Resilience as a new framework to promote healthy ageing: funding opportunity from Wellcome Leap

The Dynamic Resilience program seeks to identify and validate causal measures and models of dynamic resilience, at multiple scales, with predictive value sufficient to make clinical decisions and to test interventions. Importantly, reducing progression to frailty in those over the age of 65 by 25% would protect over 75,000 adults in the UK alone, and potentially as many as 87 million older adults worldwide. It is realistic to believe that this is possible – frailty can be halted and even reversed26.

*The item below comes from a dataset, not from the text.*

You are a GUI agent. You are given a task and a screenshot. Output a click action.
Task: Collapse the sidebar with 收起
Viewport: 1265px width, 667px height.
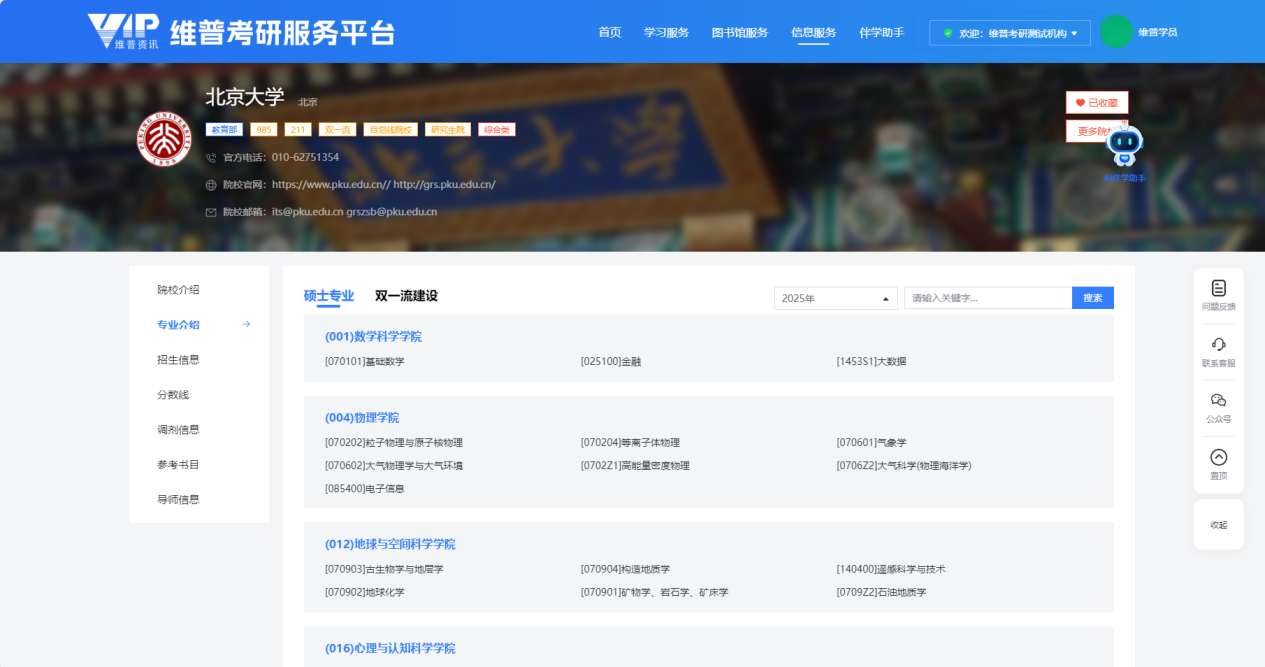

The three program goals are:

  1. Discover and integrate markers of human dynamic resilience that identify individuals prior to a stress event (SE) with prediction accuracy of >85% sensitivity and >90% specificity for clinical outcomes post-SE (e.g., return to health, frailty progression, loss of independence, death).
  2. Develop multi-scale models that link the biomarkers predictive of loss of steady state and dynamic resilience to mechanism. It will be necessary to show that identified mechanisms (some of which may overlap with known hallmarks of ageing) either promote and maintain homeostasis, or are causative of resilience loss. Such models and demonstration of mechanism can be at the cellular, tissue, system, or whole-body scale.
  3. Validate the clinical and developmental utility of measures, models, and candidate preventative interventions to promote resilience in at-risk populations by undertaking specific, targeted trials. Of particular interest are trials involving preventative interventions in older adults prior to predictable stress events such as elective laparoscopic or orthopaedic surgery, or cancer therapy and that focus both on demonstrating pre-stressor predictive clinical outcome accuracy of >85% sensitivity and >90% specificity with respect to frailty progression and interventions that seek at least a 25% reduction in the number of patients showing frailty progression following the stress event.

Call for abstracts and proposals

Abstracts and proposals are solicited for work over three (3) years (with a potential additional one-year option) in one or more of the following thrust areas (see Thrust areas in full program announcement). Proposers should clearly relate work in these thrust areas to one or more of the program goals.